The Contribution of John Lloyd Stephens to the Rediscovery of Mayan Civilization

John Lloyd Stephens (1805-1852) was an American explorer, government official and amateur archaeologist. His work in Central America is widely credited as being crucial to the rediscovery of Mayan civilization.

According to researcher Joshua J. Mark, Stephens was born in New Jersey in 1805, and initially studied law. However, after a bout of serious illness, he abandoned his practice and took up world travel, ostensibly to improve his health. Initially, Stephens was primarily interested in the Mediterranean and the Middle East, and he eventually made a name for himself by publishing travel books on these regions. While abroad in Europe, Stephens also had what would turn out to be a vitally important meeting with another young world traveller, English artist Frederick Catherwood, who shared many of his interests in ancient history.

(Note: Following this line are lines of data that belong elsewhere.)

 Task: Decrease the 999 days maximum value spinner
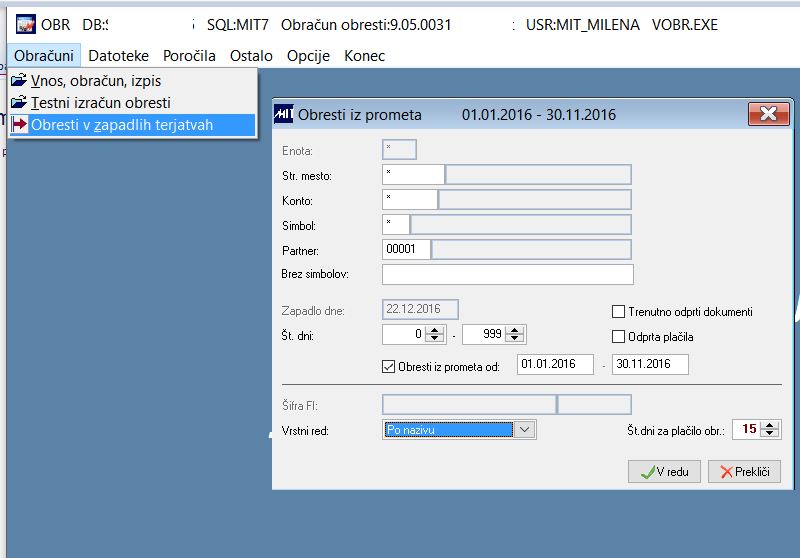coord(515,339)
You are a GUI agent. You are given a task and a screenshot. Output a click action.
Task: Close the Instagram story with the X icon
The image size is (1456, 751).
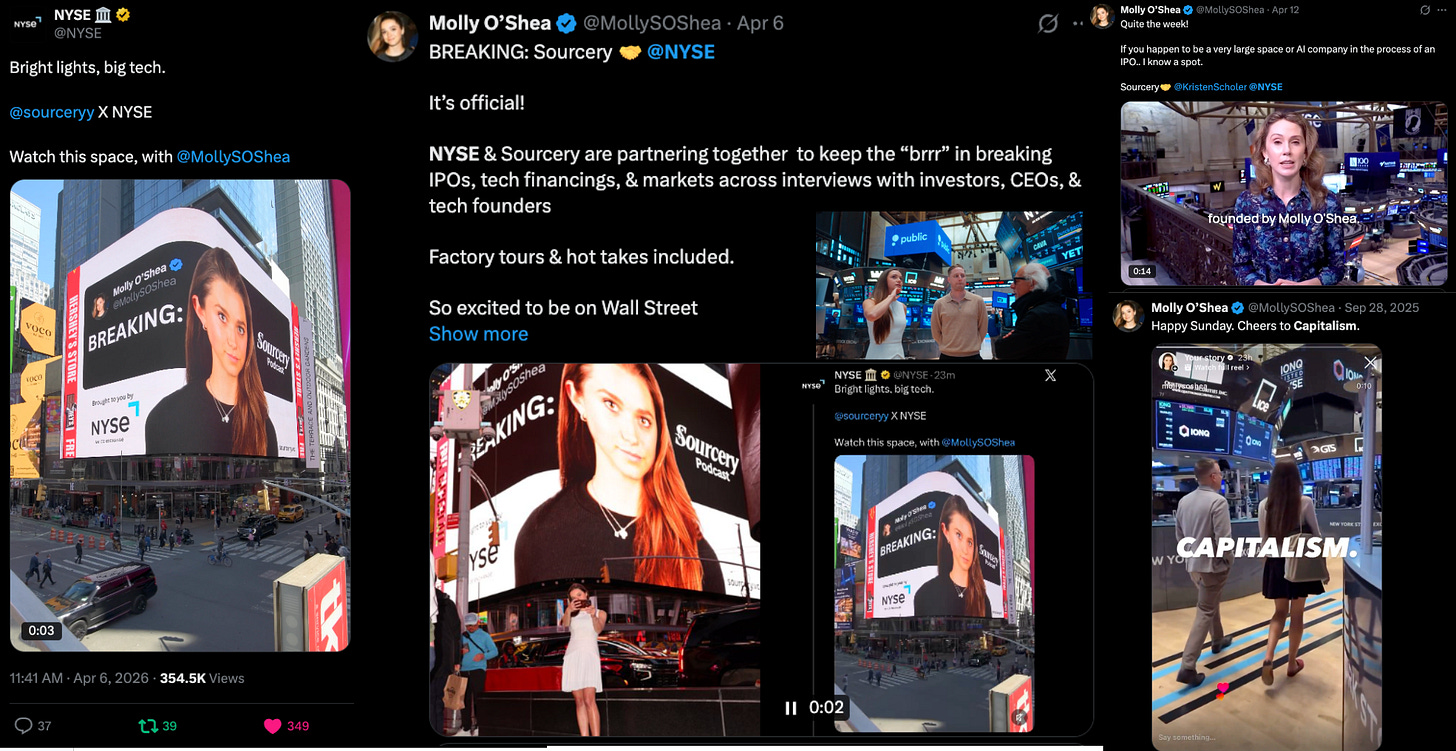tap(1370, 363)
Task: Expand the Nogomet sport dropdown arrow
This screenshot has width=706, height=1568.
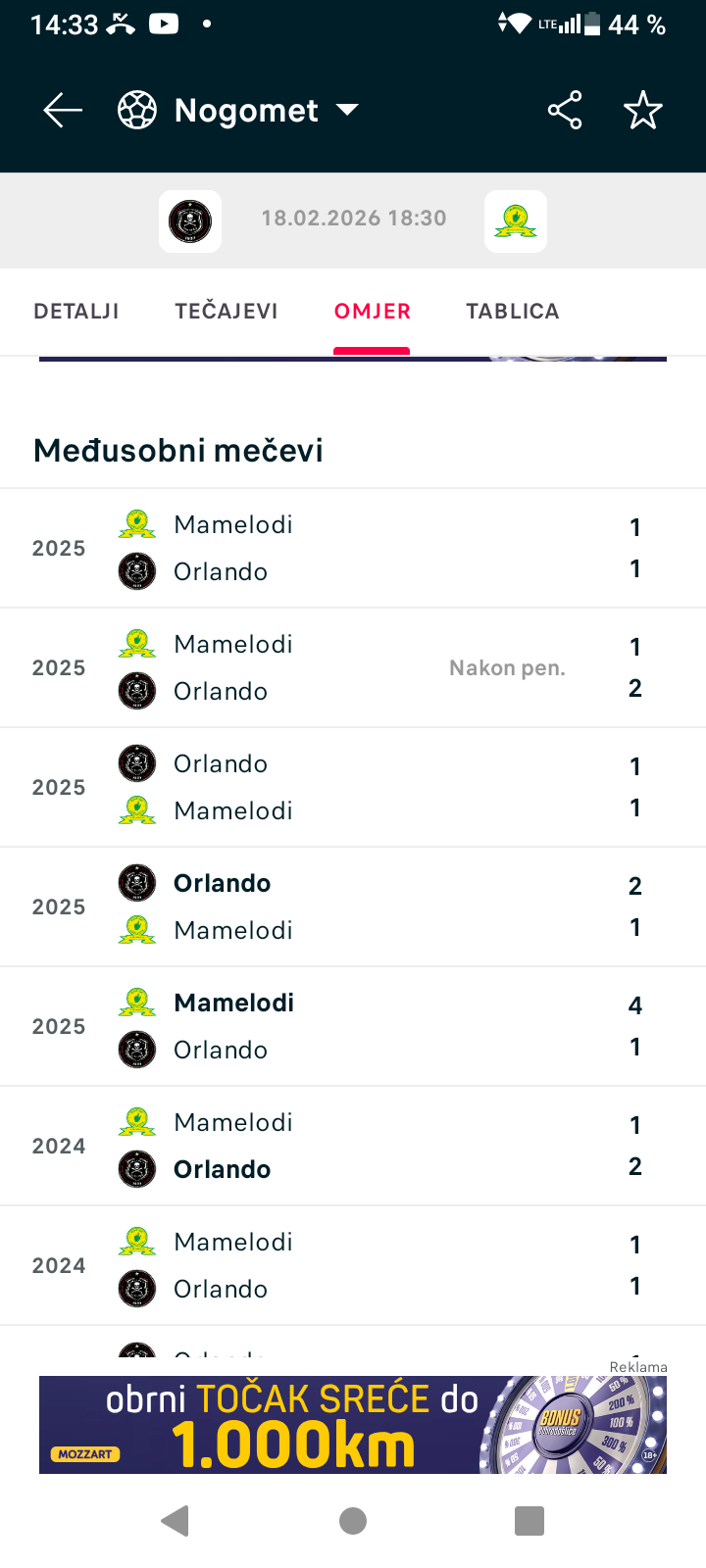Action: point(347,110)
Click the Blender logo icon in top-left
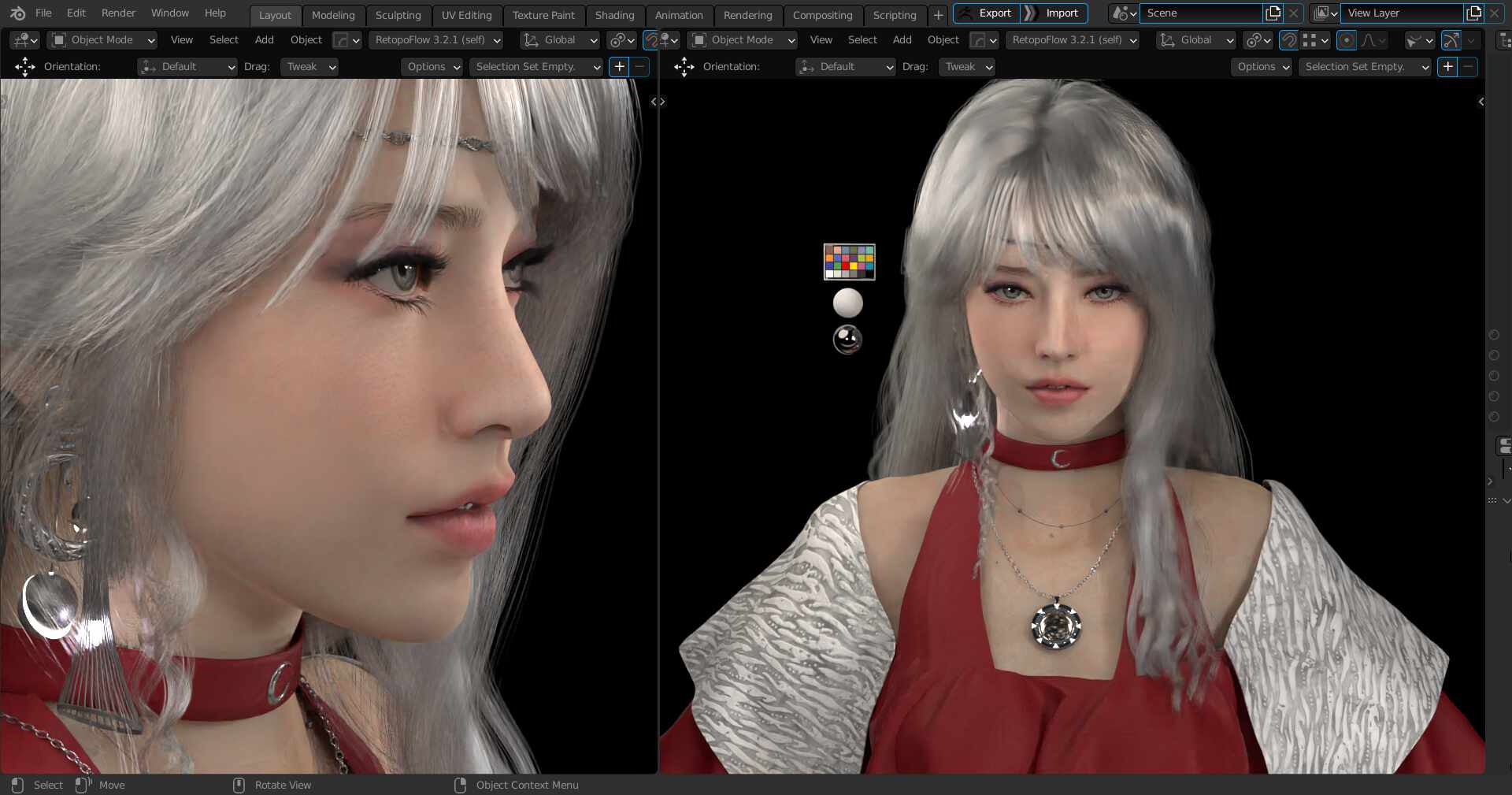The width and height of the screenshot is (1512, 795). [17, 13]
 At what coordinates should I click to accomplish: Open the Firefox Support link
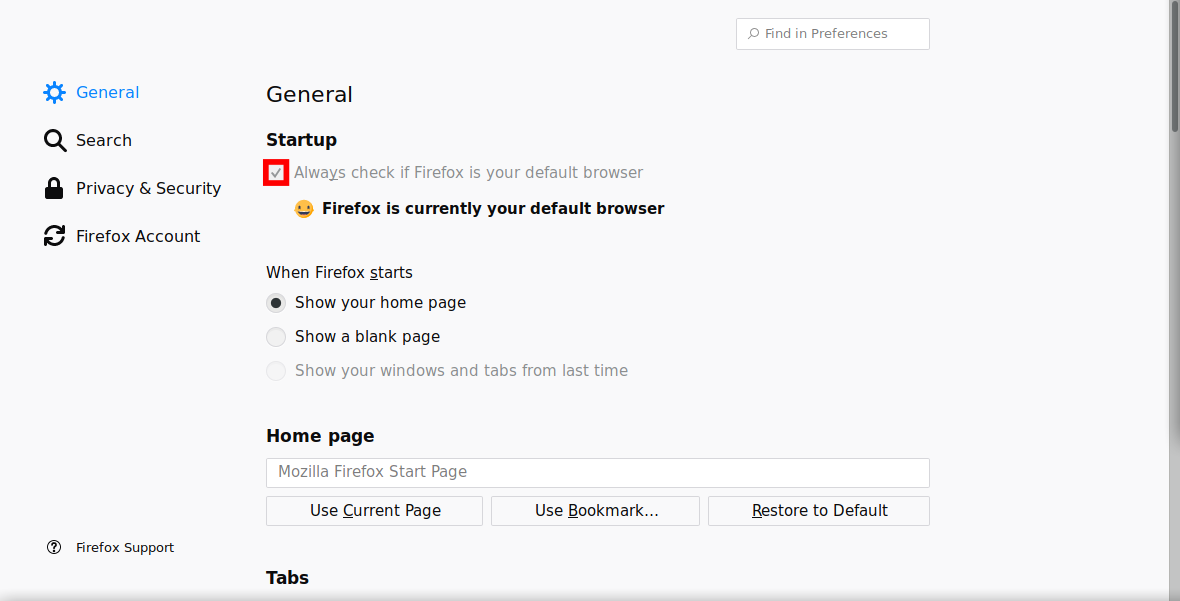tap(125, 548)
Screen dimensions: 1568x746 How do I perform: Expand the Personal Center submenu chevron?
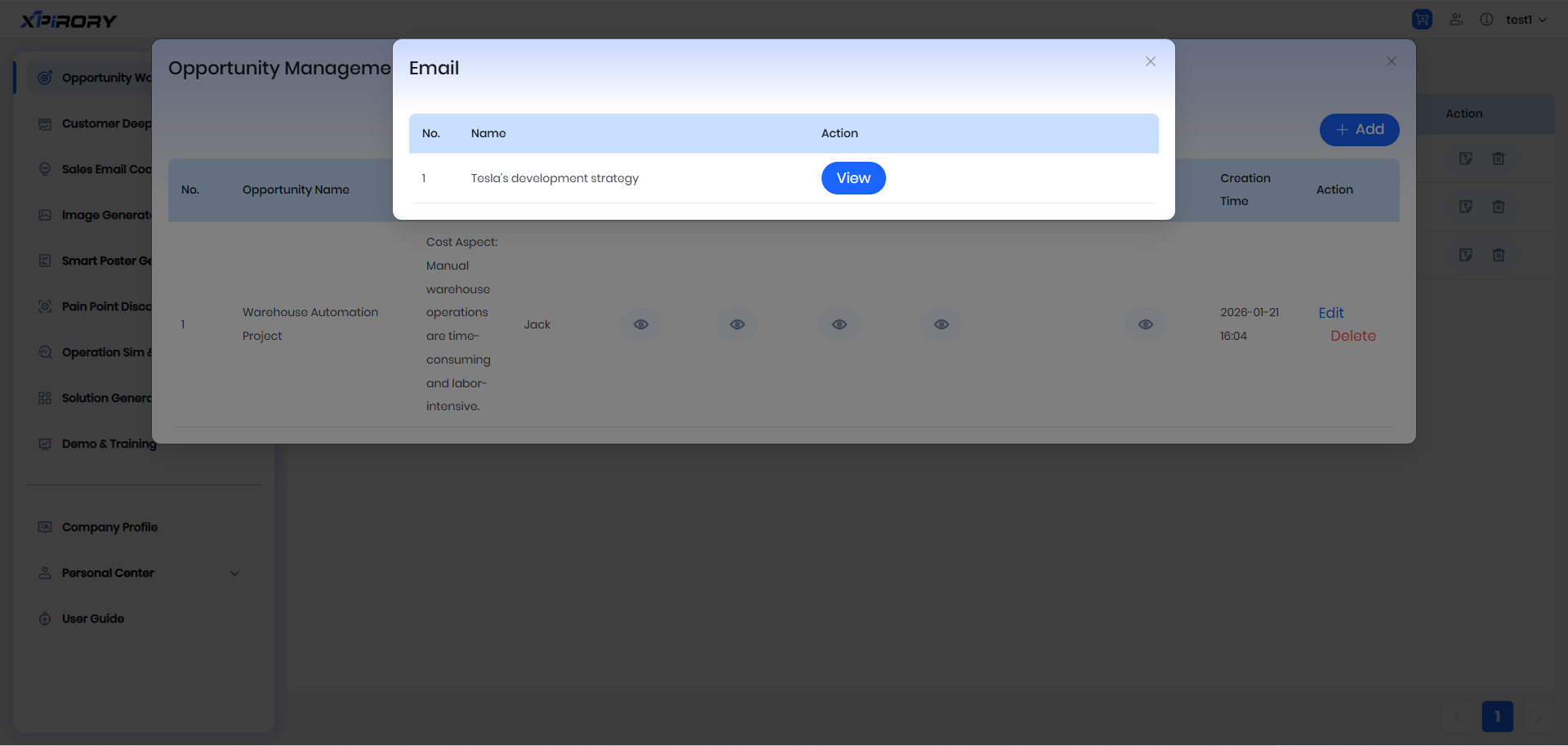235,573
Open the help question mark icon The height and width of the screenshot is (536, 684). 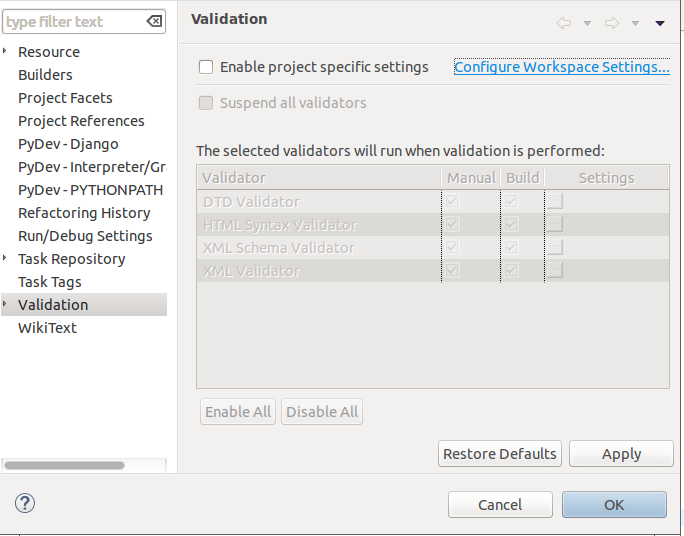pos(26,503)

Stephens’ contributions to Mayan archaeology, however, were initially unintended. In 1839, says Mark, American President Martin Van Buren appointed the now well-known Stephens as ambassador to Central America. The job turned out to involve relatively little real work, so in his ample spare time, Stephens and Catherwood resumed their explorations. This time, they hoped to find ruins of ancient temples and pyramids, many of which were unknown to Europeans or Americans but still well-known by local indigenous groups. Stephens knew from Spanish records that there must be numerous large Mayan cities in the Yucatan Peninsula, but found that American and European maps contained no trace of them beyond the occasional reference to rumour or hearsay.

Stephens had no formal training in anthropology and archaeology. Over several years, however, he eagerly explored the region, making contact with locals, paying for information and often buying outright the land on which the ruins were located. His plans were often unclear. Usually, says Joshua Mark, Stephens’ main goal was to write books describing his discoveries. At other times, though, his hopes could be truly grandiose. The ruined city of Copan, Stephens thought, might perhaps be dismantled, moved and reassembled at a large museum somewhere in America.

The grander ideas never came to fruition, but over the coming century, later generations of archaeological researchers would confirm that Stephens’ work was still groundbreaking. In just a few short years of explorations, generally just searching for visible ruins rather than conducting full-scale archaeological digs, Stephens had been able to confirm the existence of a Mayan civilization dating from before the Spanish arrival in the Americas. He had also been able to identify many of the cities, temples and pyramids which had bound that civilization together. Thanks to Stephens, says California anthropologist Brian Fagan, the Mayans had been finally restored from centuries of “reports of mysterious temples deep in the rain forest” back into the civilization which early Spanish observers had believed must have existed.

In addition to Stephens’ own writings about the ruined cities he visited, numerous biographies of Stephens and his colleague Catherwood have been published. Readers who want to learn more about John Lloyd Stephens and his contributions to the rediscovery of Mayan civilization can check out Steven Frimmer’s The Man Who Found The Maya, Peter Koch’s John Lloyd Stephens and Frederic Catherwood: Pioneers of Mayan Archaeology and Victor Wolfgang von Hagen’s Maya Explorer.